Master en Desarrollo Local. Director de la Fundación Donum, Cuenca. Exdirigente de Alfaro Vive Carajo.
La ofensiva de los defensores del sacrosanto principio de la unidad del Estado nacional es cada día más virulenta en contra de todo lo que suene a indio: plurinacionalidad, autonomía, circunscripciones territoriales, derechos colectivos, levantamientos… Pero los argumentos de los apologistas del Estado monolítico, ventajosamente, carecen de asidero en realidad. Y en la historia.
El Estado nacional es una construcción de la modernidad cuyo único propósito es apuntalar el desarrollo del capitalismo, porque la acumulación de riqueza únicamente se realiza a gran escala. No es casual, por lo mismo, que las principales potencias capitalistas del orbe (China y Estados Unidos) sean territorial y espacialmente enormes. Los mismos países europeos donde se originó el capitalismo lo entendieron hace mucho tiempo; por eso crearon la Unión Europea.
La crisis del concepto de Estado-nación, que se está manifestando en distintas partes del planeta, tiene que ver, entonces, con los propios límites del capitalismo global. Los procesos de concentración de riqueza y de exclusión social son tan agudos que los estallidos sociales se vuelven inmanejables desde una lógica eminentemente crematística. Los jóvenes sin futuro que revientan en Hong Kong, Barcelona, Quito, Puerto Príncipe o Santiago desafían un sistema que los considera consumidores marginales, nada más.
Que ahora pretendan endilgarle a la Conaie la inviabilidad del modelo tiene una explicación muy simple: la extracción desmesurada e irracional de recursos naturales se topa con la resistencia de pueblos y nacionalidades indígenas.
En ese sentido, atribuirle al movimiento indígena las eventuales fracturas del Estado ecuatoriano es un despropósito.

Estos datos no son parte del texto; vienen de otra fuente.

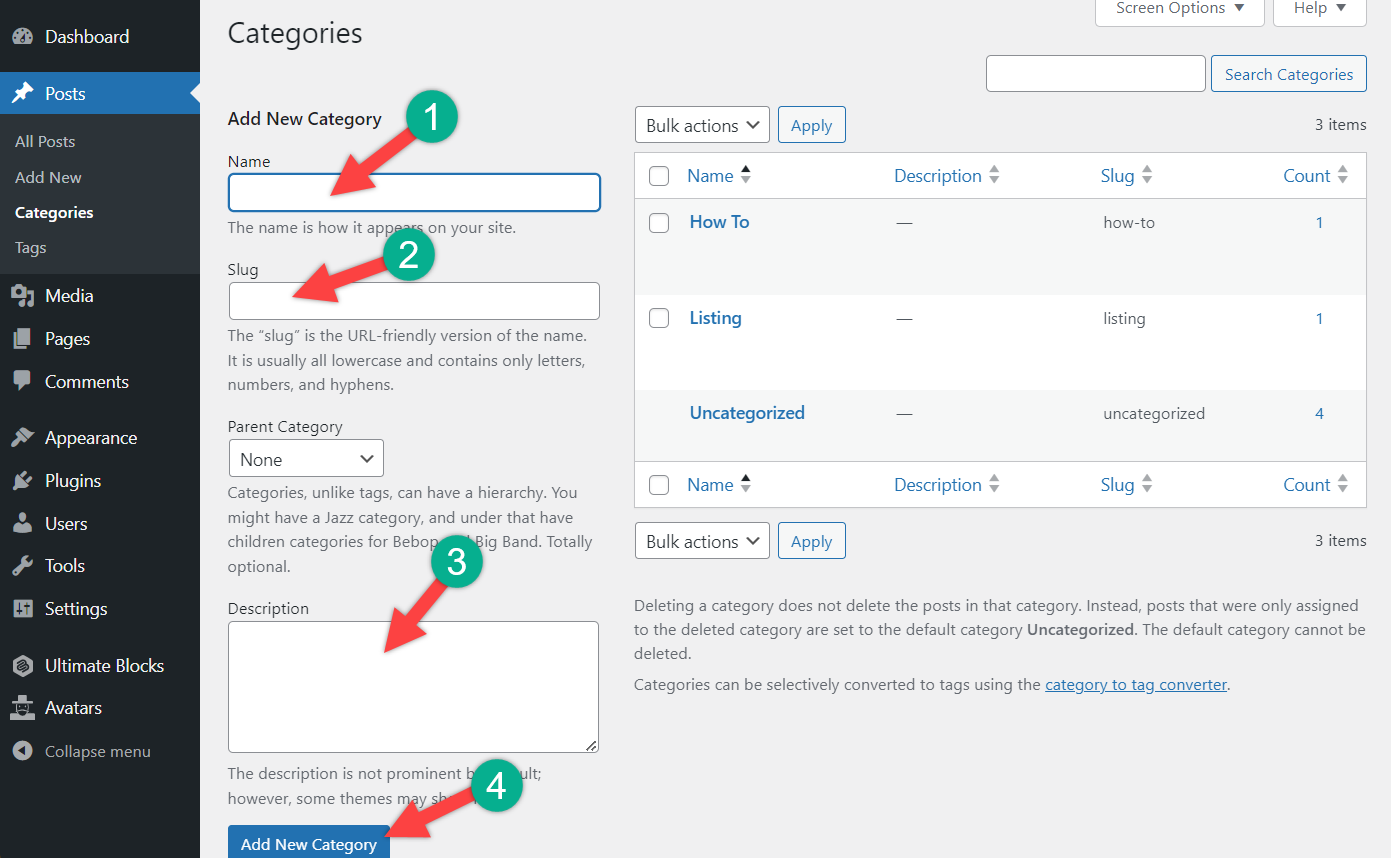Viewport: 1391px width, 858px height.
Task: Open the Parent Category dropdown
Action: click(306, 459)
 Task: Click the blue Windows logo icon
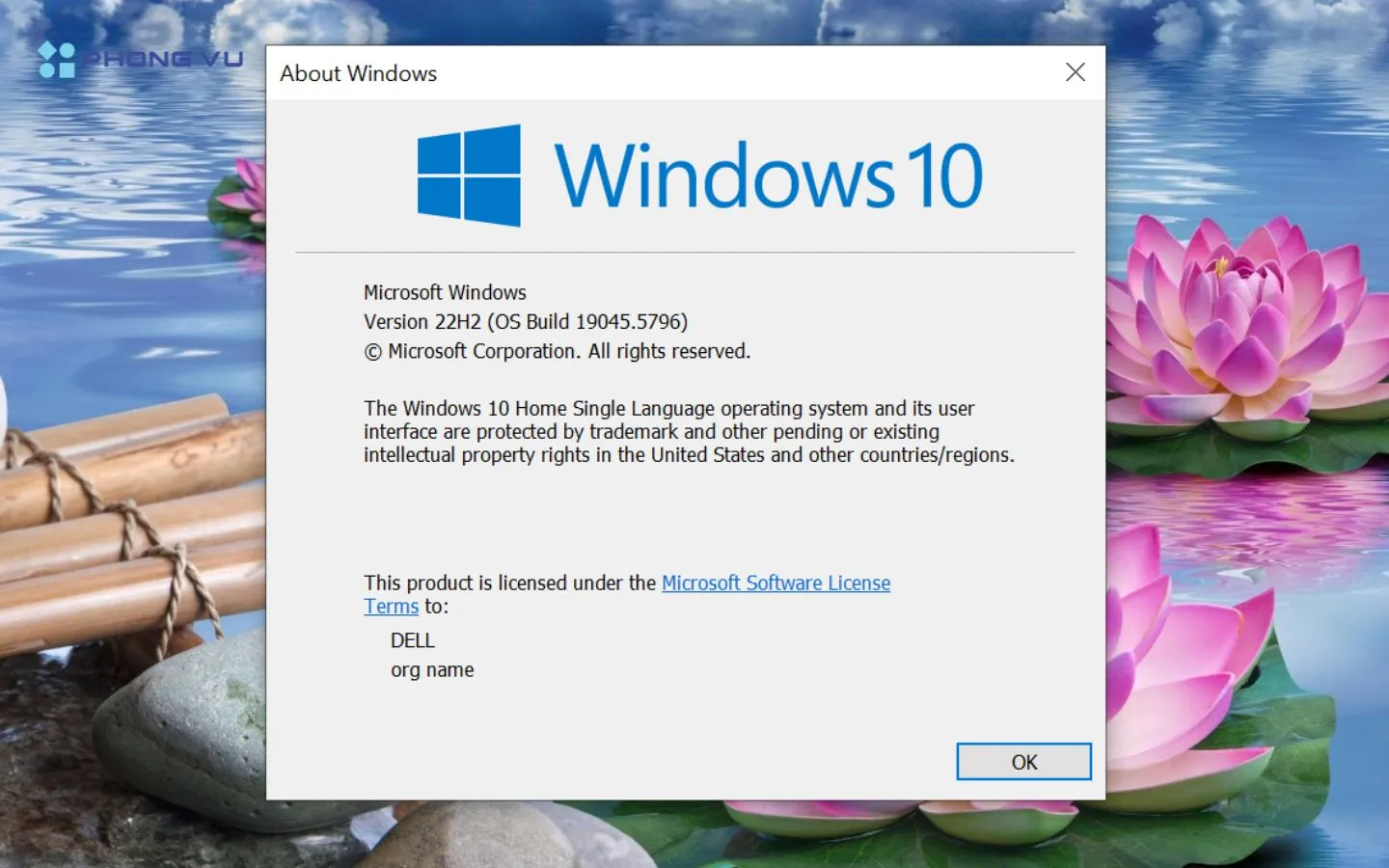pyautogui.click(x=469, y=176)
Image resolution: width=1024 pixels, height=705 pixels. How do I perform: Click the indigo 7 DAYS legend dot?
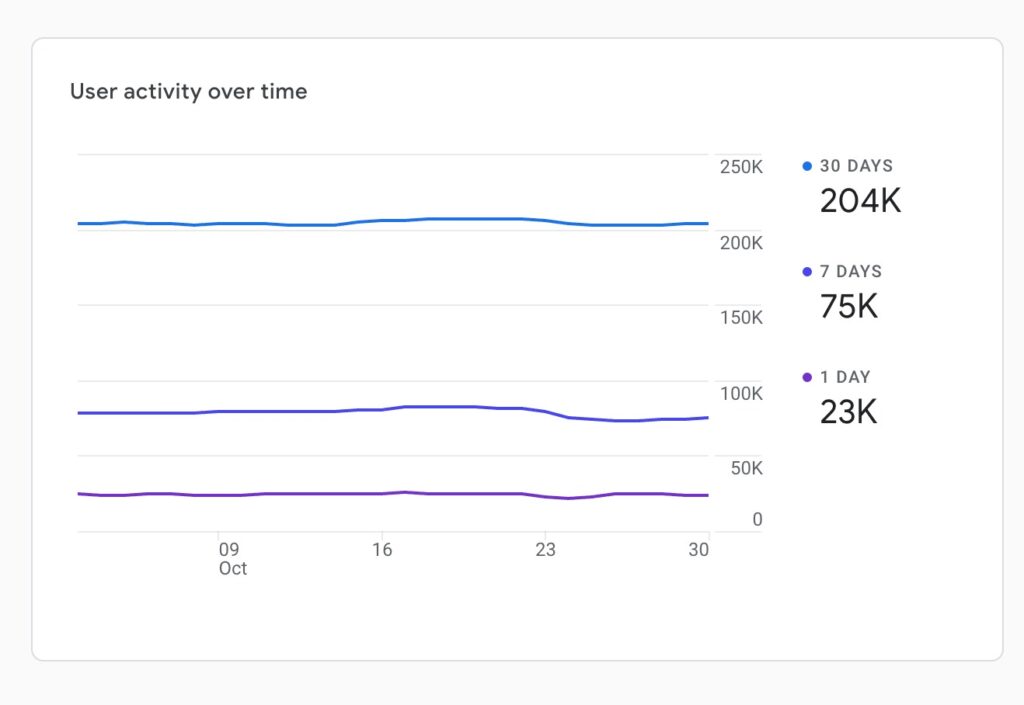point(807,272)
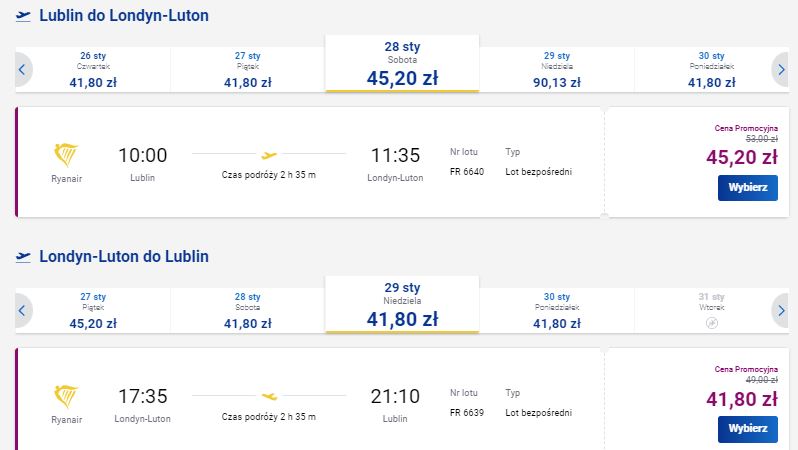Show later outbound dates with the right arrow
Image resolution: width=798 pixels, height=450 pixels.
coord(781,69)
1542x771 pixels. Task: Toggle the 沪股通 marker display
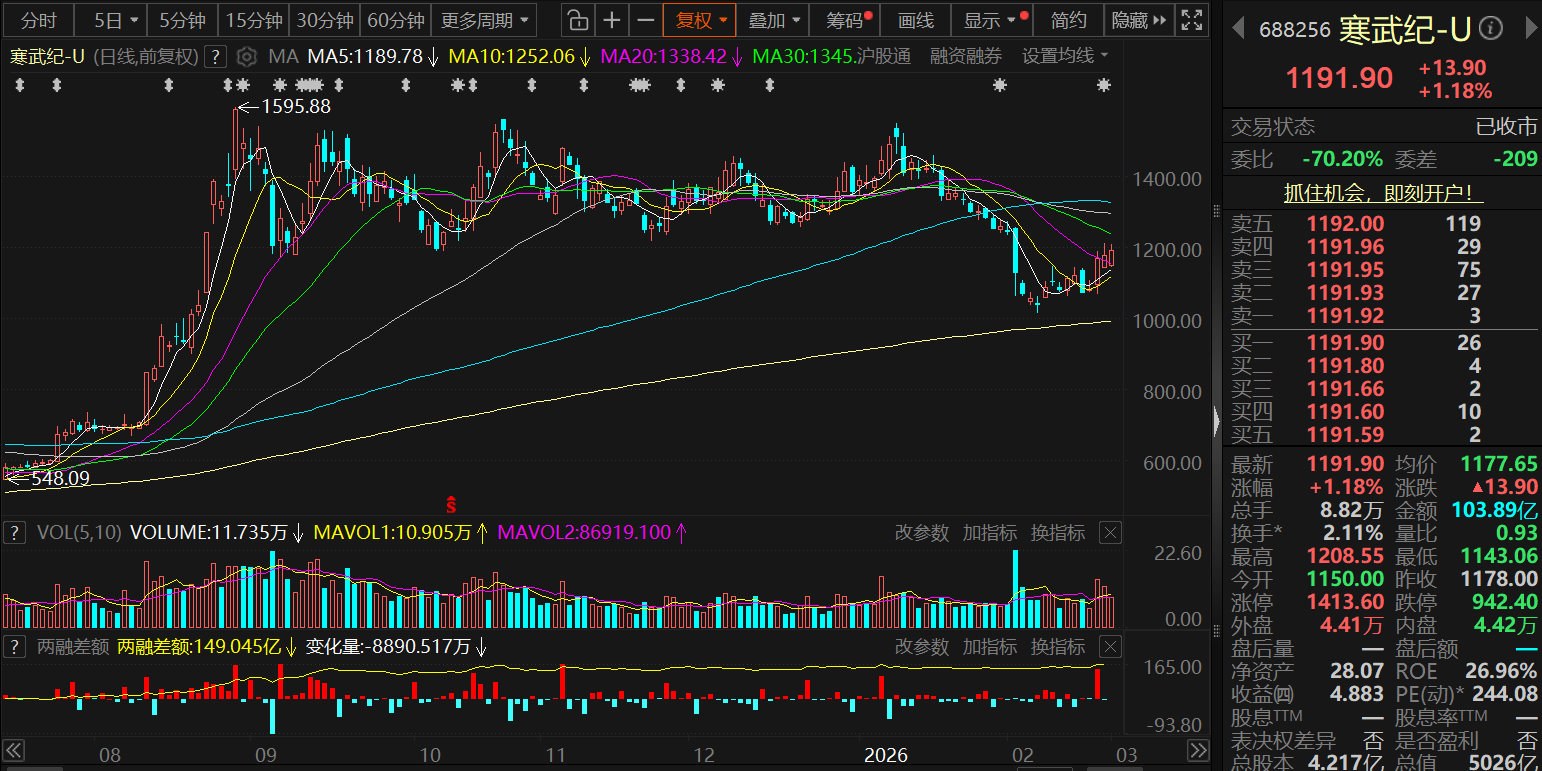[x=884, y=57]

El estallido de octubre fue la respuesta generalizada a una situación de angustia y frustración ciudadana frente a un modelo económico injusto. Si el neoliberalismo y el populismo han fracasado es porque están articulados a una concepción rentista de la economía: todo se reduce a obtener el mayor beneficio posible. Eso, en esencia, implica que lo que unos ganan salga de lo que otros pierden. Se trata de aritmética elemental.
Que ahora pretendan endilgarle a la Conaie la inviabilidad del modelo tiene una explicación muy simple: la extracción desmesurada e irracional de recursos naturales se topa con la resistencia de pueblos y nacionalidades indígenas. En esas condiciones, el negocio es inviable o de alto riesgo.
Pero desde ciertos sectores interesados se busca elaborar un discurso alarmista que justifique la reacción de la sociedad y de la fuerza pública en contra de los supuestos afanes secesionistas del movimiento indígena. El pretexto maquilla la realidad. De ahí a desempolvar el viejo mito del indio despiadado hay un paso: de acuerdo con ese mito, los indígenas no estarían reclamando sus derechos sino amenazando a los blancos. Como en las películas de vaqueros.
Por eso el llamado que algunos sectores urbanos de clase media y alta hacen para armarse y apertrecharse frente a la amenaza indígena es tan delirante como peligroso.